Skip to main content

Metrics

This section covers various metrics used to evaluate text quality and similarity. The metrics are divided into two main categories:

Summarization Metrics

Non-LLM Metrics

Traditional metrics that don't require Language Models:

  • ROUGE Score (0-1): Measures overlap of n-grams between the reference text and generated summary
  • BLEU Score (0-1): Evaluates translation quality by comparing n-gram matches, with custom weights emphasizing unigrams and bigrams
  • BERT Score (0-1): Leverages contextual embeddings to better capture semantic similarity
  • BART Score (≤0): Uses BART's sequence-to-sequence model to evaluate semantic similarity and generation quality
  • COMET Score (0-1): Crosslingual Optimized Metric for Evaluation of Translation.
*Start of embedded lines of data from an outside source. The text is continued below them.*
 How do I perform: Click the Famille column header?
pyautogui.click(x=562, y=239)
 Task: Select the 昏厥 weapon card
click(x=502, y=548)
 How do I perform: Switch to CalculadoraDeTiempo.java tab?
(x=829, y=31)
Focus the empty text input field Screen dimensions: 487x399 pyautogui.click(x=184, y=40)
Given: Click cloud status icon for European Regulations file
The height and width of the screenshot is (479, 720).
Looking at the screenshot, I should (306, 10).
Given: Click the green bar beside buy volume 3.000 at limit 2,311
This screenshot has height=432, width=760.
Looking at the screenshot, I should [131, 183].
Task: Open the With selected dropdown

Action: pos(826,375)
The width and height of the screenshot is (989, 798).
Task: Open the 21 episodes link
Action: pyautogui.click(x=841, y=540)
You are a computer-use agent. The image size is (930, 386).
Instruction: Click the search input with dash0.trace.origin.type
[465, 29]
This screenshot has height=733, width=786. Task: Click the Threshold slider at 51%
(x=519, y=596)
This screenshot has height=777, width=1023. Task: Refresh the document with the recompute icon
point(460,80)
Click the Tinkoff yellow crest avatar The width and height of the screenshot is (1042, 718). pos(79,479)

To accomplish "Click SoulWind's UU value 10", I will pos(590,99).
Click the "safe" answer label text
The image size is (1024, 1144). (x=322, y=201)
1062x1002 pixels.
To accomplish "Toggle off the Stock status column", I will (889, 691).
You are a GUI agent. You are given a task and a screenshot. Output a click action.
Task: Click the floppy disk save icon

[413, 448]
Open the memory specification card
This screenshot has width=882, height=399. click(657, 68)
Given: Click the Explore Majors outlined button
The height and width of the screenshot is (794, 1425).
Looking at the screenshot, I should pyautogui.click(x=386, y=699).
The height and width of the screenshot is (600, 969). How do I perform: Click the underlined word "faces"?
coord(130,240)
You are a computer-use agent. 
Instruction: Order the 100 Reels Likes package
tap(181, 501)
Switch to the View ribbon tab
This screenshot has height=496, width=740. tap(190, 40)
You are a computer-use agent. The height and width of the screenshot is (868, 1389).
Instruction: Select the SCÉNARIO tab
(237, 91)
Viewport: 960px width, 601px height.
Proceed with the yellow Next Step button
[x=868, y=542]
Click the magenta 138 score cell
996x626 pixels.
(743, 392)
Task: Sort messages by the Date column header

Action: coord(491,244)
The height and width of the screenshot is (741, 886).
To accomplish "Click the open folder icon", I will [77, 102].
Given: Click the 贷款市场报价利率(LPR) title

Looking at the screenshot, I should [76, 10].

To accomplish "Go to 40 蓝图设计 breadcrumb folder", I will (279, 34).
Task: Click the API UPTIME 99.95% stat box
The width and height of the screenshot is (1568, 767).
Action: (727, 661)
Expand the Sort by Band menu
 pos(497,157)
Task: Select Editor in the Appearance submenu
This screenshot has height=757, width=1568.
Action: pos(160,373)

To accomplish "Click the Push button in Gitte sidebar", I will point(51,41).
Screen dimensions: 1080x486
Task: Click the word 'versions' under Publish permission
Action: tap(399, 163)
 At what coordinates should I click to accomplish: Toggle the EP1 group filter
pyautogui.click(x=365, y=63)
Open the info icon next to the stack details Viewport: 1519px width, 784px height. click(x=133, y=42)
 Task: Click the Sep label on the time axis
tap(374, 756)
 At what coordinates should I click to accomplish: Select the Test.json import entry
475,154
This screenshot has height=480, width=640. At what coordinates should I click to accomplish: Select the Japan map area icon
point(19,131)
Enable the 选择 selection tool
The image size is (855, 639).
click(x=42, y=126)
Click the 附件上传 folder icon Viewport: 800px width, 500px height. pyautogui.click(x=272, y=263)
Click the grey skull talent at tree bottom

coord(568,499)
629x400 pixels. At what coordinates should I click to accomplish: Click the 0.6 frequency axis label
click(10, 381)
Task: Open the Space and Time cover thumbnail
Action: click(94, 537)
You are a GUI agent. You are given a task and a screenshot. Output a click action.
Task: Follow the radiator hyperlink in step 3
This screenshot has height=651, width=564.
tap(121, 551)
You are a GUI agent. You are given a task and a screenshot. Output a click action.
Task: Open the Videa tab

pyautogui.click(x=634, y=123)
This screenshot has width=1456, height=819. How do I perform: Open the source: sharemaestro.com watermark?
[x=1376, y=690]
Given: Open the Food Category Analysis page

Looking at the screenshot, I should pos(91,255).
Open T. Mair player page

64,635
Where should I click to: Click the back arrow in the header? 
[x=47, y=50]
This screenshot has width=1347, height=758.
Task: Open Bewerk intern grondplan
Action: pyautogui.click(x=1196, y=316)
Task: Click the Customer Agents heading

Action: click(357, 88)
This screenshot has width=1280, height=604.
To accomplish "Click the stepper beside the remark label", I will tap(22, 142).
Regression model trained on human judgments. Uses source, reference, and candidate as inputs to predict quality score

LLM-Based Metrics

Advanced metrics that require an LLM provider:

  • Faithfulness (0-1): Measures factual consistency between summary and source text
  • Topic Preservation (0-1): Verifies that the most important topics from the source are retained in the summary
  • Redundancy Detection (0-1): Identifies and flags repeated information within summaries
  • Conciseness Assessment (0-1): Evaluates if the summary effectively condenses information without unnecessary verbosity

RAG Metrics

Metrics specifically designed for evaluating Retrieval-Augmented Generation:

  • Answer Attribution (0-1): Evaluates if the answer's claims are properly supported by the provided context
  • Answer Relevance (0-1): Measures how well the answer addresses the specific query intent
  • Completeness (0-1): Evaluates whether the answer addresses all aspects of the query comprehensively
  • Context Utilisation (0-1): Assesses how well the retrieved context aligns with and is applicable to the query
  • Faithfulness (0-1): Measures how accurately the answer reflects the information contained in the context without introducing external or contradictory information

Choose the appropriate metrics based on your evaluation needs and available resources.